Но январским утром 1833 года, в Нанте, я бродил по заснеженным улицам в настроении человека, который, палец о палец для этого не ударив, дождался исполнения своей самой заветной мечты. Багаж мой уже погрузили на борт «Минервы», капитаном которой был Абелен, и корабль должен был сняться с якоря после полудня. Я отправлялся на остров Маврикий без малейшего беспокойства, без всякой боязни. Мое наследственное имение процветало. Свою контору в Сен-Назере я на два года доверил Жану Депрери. И было условлено, что, если я не вернусь по истечении этого срока, он заменит меня в конторе. Я шатался по улицам Нанта с беспечностью школьника на каникулах.
Конечно, я сокрушался, думая о трагической смерти моего двоюродного брата, найденного в одно прекрасное утро с пулей в сердце в каком-то укромном местечке своих владений. Я негодовал против тех, кто по долгу службы обязан был арестовать убийцу, но так до сих пор и не сделал этого. Мне представлялось, что там, на месте, я безусловно добился бы справедливости. Я любил Франсуа, как любят все, что положено вам любить или что кажется вам недоступным: тут перемешивались боязливая нежность и молчаливое восхищение. Я был моложе его на пятнадцать лет, и он был кумиром моего детства.
В то январское утро я думал о том, что Франсуа умер, а я унаследовал его земли, рабов, дом, его состояние, что я, скромный провинциальный нотариус, превратился в помещика. Я уезжал на большом корабле, забронировав одну из лучших кают, и у меня было чувство, что я поистине властелин мира.
Был пасмурный день, когда мы снялись с якоря, я не мог еще тогда распознать своих спутников среди тех, кто теснился на палубе, целовался или давал последние наставления, которые я мимоходом улавливал, не угадывая, ни кто говорит их, ни кому они адресованы. Я спустился в каюту, распаковал чемоданы и приготовился к длительному, в три-четыре месяца, путешествию. Я еще видел в иллюминатор нантские набережные. Женщина, грациозным движением чуть приподняв юбку, переступала через какое-то препятствие. Она взмахнула рукой, приветствуя пассажира, видимо, находящегося на палубе. В эту минуту цепь якоря стала обматываться вокруг шпиля, зазвонил колокол. Я услышал скрип тросов в блоках, и тотчас же началось медленное покачивание. Раздались поданные в рупор команды, затем повторенные кем-то из экипажа. Я подумал, что не мешало бы перед обедом пойти познакомиться с капитаном.
IV
Это было плавание без приключений. Недели однообразно следовали друг за другом. Мертвый штиль держал нас порой по два, по три дня на одной широте. Паруса повисали на мачтах, и матросы закидывали свои удочки. Корабль покачивался на волнах. Чтобы убить время, я часами играл в экарте.
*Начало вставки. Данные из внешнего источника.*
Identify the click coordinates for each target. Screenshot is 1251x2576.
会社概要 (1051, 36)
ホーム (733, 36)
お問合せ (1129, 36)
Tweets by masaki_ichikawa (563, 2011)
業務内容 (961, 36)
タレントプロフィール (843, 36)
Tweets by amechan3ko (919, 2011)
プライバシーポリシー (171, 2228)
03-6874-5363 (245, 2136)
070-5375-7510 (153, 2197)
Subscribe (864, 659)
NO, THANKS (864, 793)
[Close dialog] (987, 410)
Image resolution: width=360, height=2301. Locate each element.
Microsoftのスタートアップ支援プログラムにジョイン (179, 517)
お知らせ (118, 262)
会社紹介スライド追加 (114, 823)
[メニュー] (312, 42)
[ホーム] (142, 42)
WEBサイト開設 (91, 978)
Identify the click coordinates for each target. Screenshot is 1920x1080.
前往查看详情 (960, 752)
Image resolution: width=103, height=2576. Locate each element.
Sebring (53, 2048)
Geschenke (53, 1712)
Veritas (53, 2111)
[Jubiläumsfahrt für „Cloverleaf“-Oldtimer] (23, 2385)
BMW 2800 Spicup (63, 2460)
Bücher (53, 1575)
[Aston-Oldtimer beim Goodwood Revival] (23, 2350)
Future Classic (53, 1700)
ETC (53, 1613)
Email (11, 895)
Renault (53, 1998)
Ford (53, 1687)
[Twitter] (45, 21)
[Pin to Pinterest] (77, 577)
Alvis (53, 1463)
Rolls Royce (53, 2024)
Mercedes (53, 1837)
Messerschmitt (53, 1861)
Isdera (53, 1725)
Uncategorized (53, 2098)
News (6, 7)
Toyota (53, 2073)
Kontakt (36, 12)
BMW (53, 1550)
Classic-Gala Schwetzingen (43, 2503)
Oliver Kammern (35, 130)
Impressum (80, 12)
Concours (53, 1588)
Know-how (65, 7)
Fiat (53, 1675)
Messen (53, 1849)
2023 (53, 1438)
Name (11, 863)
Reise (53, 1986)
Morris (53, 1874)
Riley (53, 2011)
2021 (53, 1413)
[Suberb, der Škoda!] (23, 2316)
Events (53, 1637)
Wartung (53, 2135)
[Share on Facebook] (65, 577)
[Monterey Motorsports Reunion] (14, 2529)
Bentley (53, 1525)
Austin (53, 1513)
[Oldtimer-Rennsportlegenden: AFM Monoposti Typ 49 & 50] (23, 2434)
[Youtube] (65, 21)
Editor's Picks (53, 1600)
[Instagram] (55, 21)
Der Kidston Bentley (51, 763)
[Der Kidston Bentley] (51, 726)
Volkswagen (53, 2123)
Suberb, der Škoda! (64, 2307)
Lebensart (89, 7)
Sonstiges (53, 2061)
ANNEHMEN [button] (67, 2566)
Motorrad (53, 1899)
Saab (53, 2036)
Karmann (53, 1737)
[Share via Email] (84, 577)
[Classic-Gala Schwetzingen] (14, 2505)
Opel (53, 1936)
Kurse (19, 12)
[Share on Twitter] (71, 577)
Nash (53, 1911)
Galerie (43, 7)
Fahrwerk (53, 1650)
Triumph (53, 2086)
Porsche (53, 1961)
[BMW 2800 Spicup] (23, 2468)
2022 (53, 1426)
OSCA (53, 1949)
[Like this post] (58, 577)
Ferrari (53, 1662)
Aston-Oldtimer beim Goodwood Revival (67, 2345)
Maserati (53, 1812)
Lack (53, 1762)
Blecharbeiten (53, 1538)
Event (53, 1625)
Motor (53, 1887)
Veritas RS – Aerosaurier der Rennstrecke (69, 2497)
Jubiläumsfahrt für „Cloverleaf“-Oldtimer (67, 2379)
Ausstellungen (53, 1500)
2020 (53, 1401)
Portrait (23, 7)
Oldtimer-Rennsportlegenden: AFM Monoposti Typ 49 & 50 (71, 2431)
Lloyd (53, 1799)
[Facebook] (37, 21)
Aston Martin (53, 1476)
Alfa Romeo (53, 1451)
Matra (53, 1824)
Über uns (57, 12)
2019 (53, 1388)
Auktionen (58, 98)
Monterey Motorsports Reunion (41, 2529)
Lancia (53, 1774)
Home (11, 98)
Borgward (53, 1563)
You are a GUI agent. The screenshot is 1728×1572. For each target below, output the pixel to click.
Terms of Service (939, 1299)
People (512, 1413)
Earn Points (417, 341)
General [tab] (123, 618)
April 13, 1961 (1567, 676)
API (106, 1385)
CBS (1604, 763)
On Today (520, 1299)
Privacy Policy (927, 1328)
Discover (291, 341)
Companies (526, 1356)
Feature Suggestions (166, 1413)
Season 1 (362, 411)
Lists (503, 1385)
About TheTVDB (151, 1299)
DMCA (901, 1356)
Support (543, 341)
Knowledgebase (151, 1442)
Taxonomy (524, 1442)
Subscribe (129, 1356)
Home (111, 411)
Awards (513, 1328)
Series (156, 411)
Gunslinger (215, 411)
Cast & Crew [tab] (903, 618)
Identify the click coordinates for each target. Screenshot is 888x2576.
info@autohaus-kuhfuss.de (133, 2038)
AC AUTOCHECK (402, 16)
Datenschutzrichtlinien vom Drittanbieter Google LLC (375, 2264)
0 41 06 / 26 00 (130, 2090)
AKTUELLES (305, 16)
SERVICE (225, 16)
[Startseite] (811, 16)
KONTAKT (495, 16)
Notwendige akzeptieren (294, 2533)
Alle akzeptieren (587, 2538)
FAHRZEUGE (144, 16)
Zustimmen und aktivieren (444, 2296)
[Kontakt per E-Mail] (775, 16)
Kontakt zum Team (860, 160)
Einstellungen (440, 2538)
Среди пассажиров находился бывший казначей Иль-де-Франса[2], который после захвата этой колонии англичанами переселился на остров Бурбон[3] и теперь возвращался в свое имение. Он плыл туда вместе с женой, с кузенами-новобрачными, которых соблазнила жизнь в колониях, с новым своим экономом и его супругой, с двадцатилетним племянником и слугой. Мы постоянно наталкивались на них, и часто казалось, что господин Буртен — так его звали — вкупе со своей свитой зафрахтовал все судно. В первый же вечер я подружился с другим пассажиром, в прошлом капитаном военного корабля, Сувилем, приятнейшим человеком лет семидесяти. Он поселился на Маврикии лет тридцать назад, охотно рассказывал о своих военных кампаниях, в особенности о тех, когда он служил под командованием контр-адмирала Серсея[4]. Он перечислял корабли, захваченные Сюркуфом[5], и все еще гневался, вспоминая, что судну «Эмилия» было отказано в разрешении на выход из порта.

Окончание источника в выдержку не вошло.